**What is required**
The entries that follow must be given again exactly, with no pictures kept.

Collected data:
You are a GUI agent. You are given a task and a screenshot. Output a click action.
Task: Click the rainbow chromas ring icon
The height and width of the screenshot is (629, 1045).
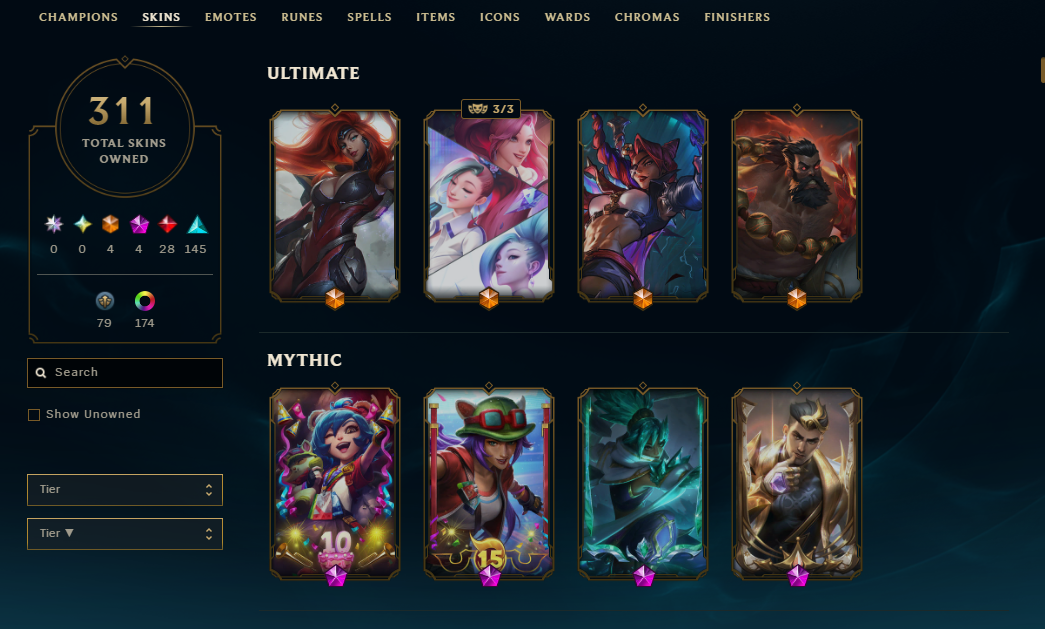point(145,301)
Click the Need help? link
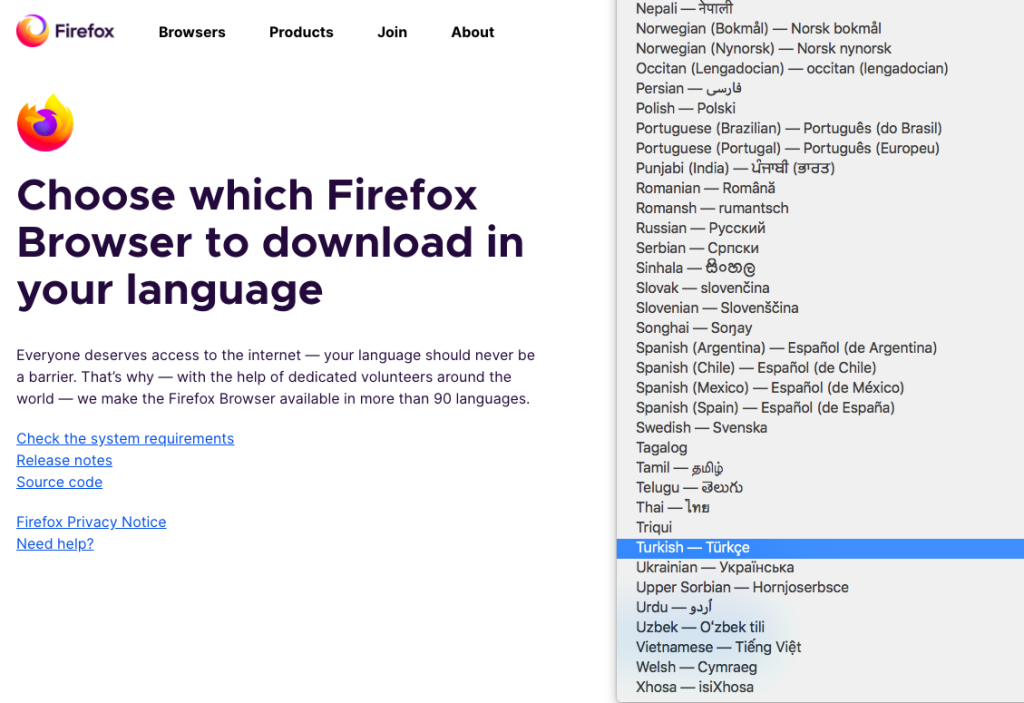 point(55,544)
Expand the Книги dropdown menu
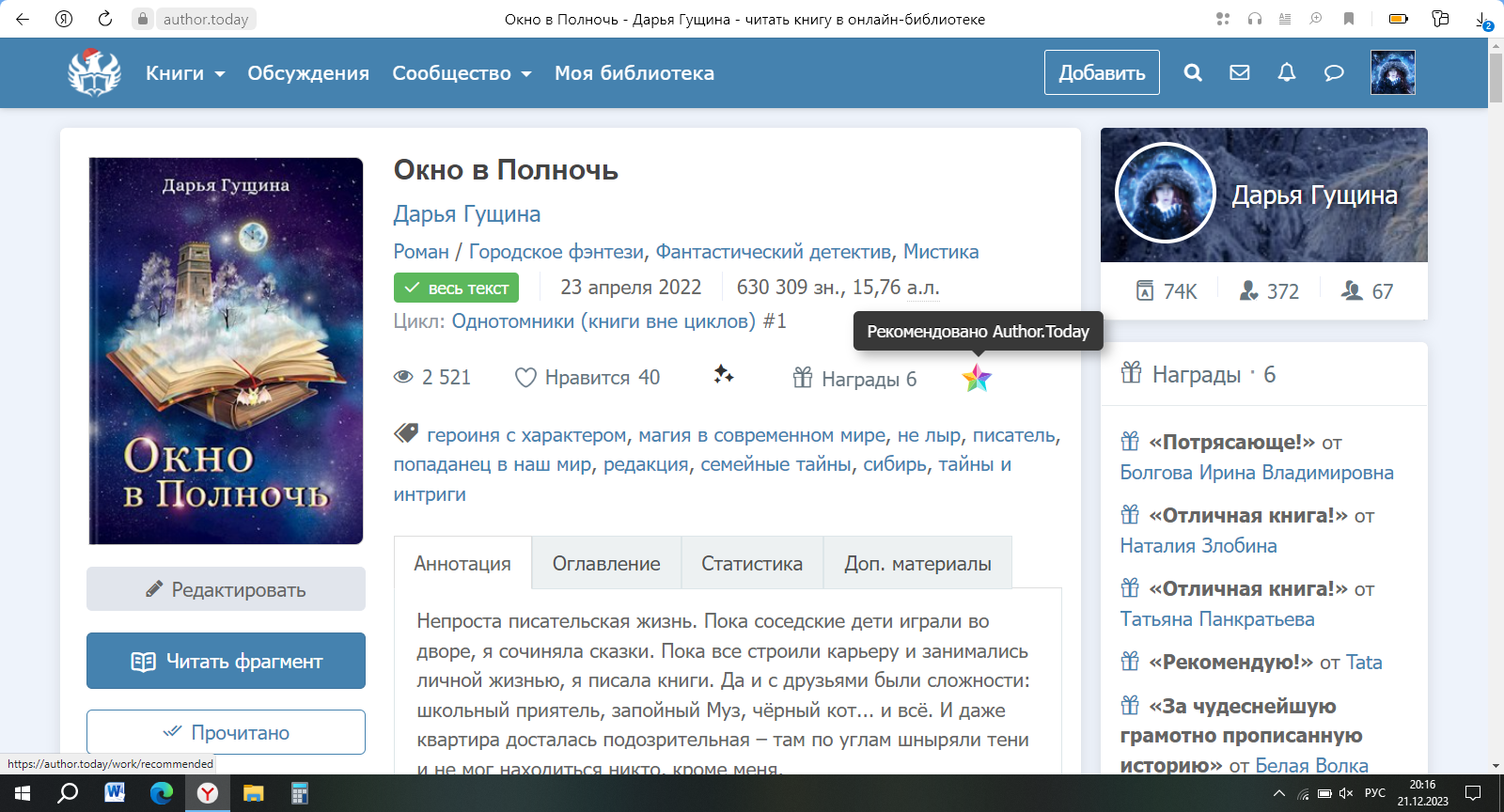Image resolution: width=1504 pixels, height=812 pixels. (x=184, y=73)
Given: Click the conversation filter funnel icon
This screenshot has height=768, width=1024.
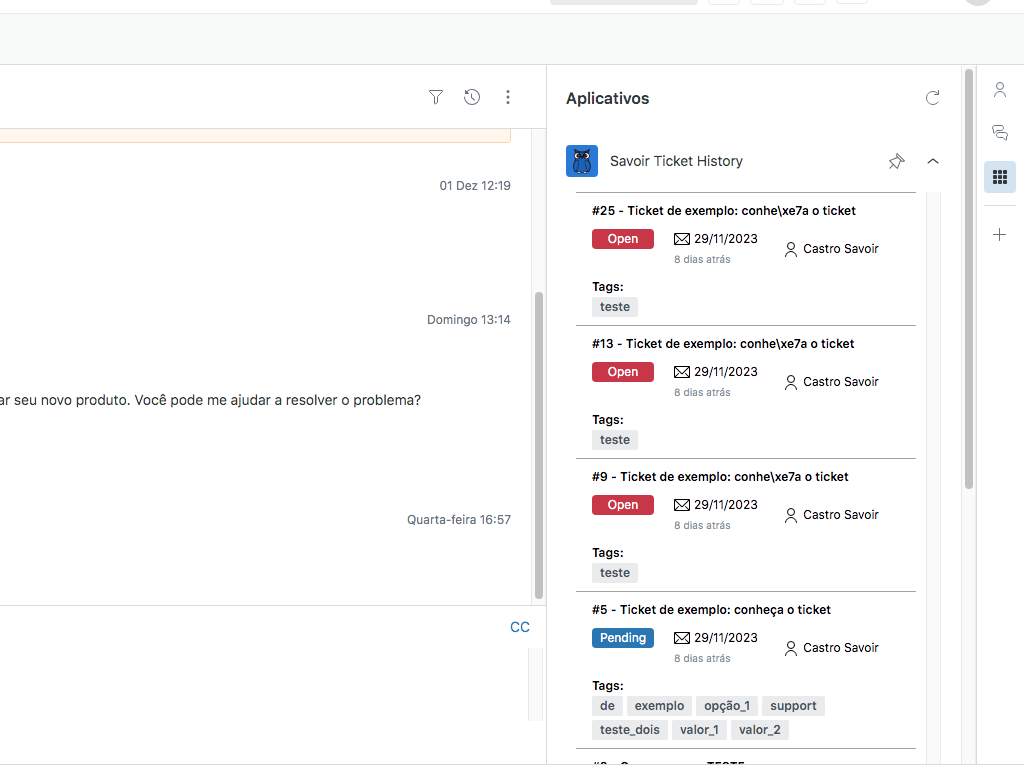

**Response to this task**
You are a GUI agent. You are given a task and a screenshot. Output a click action.
Task: Click the rainbow chromas ring icon
The height and width of the screenshot is (629, 1045).
point(145,301)
Click the Need help? link
 point(55,544)
Expand the Книги dropdown menu
Image resolution: width=1504 pixels, height=812 pixels. (x=184, y=73)
Given: Click the conversation filter funnel icon
This screenshot has height=768, width=1024.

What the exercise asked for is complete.